• _YOUR INSTRUCTIONS_
Write out nothing but the lines from the one containing "Instruction: Review users" through the last line below, both included, and without the pictures.

[Collected data entries]
*** Block opens ***

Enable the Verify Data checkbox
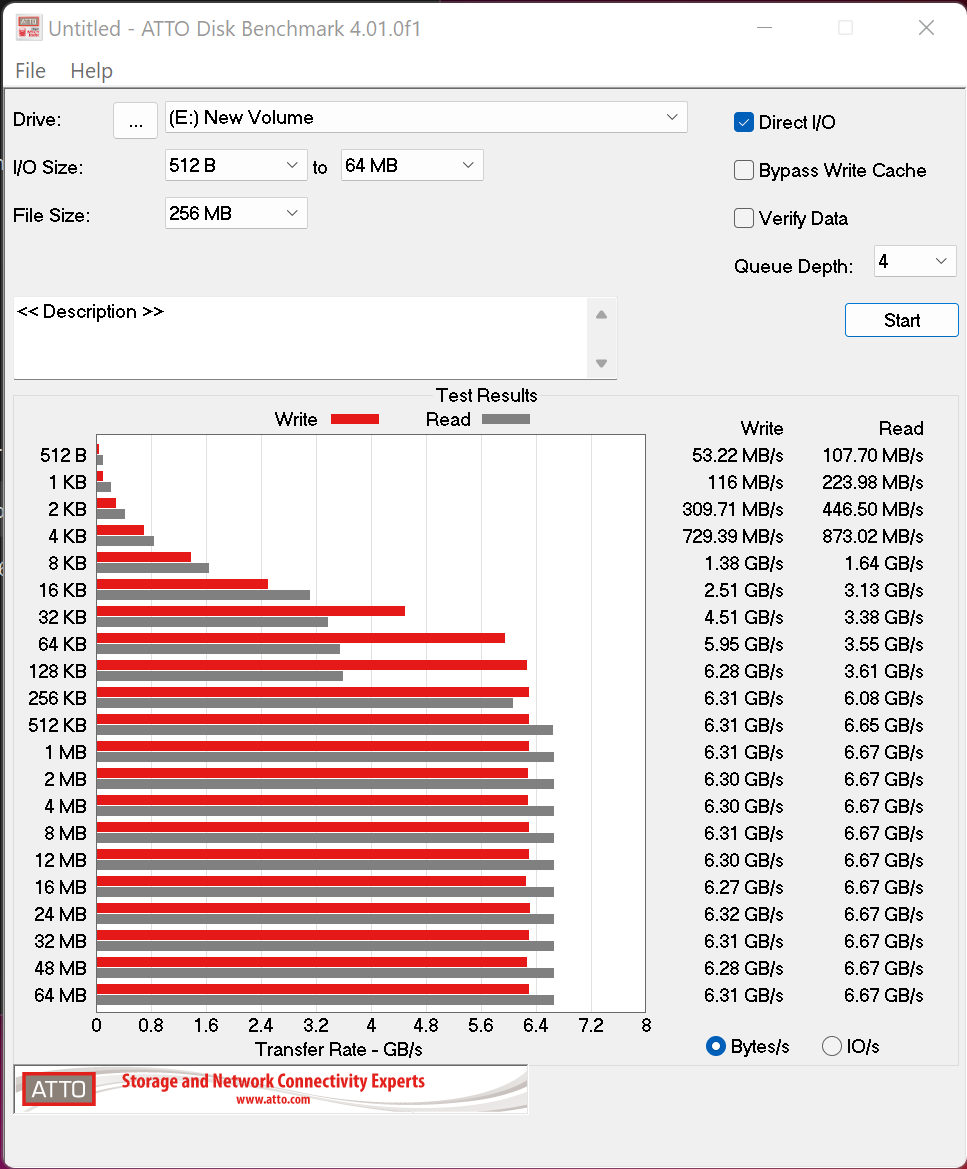 [x=744, y=218]
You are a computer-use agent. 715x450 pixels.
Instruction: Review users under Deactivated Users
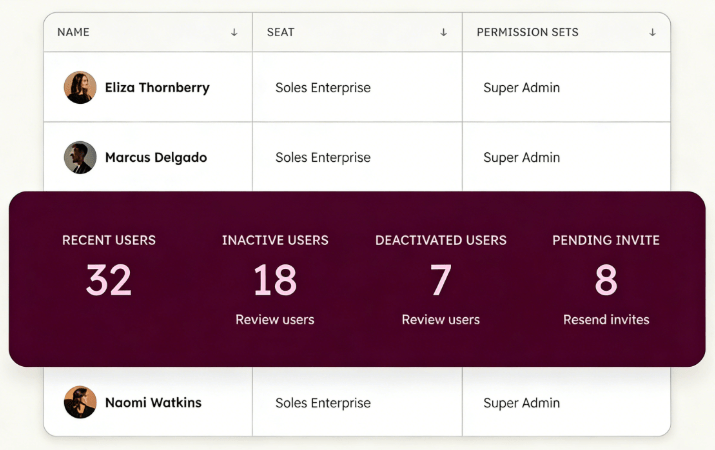pos(441,320)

*** Block closes ***

• _EXERCISE SOLUTION_
Instruction: Review users under Deactivated Users
pos(441,320)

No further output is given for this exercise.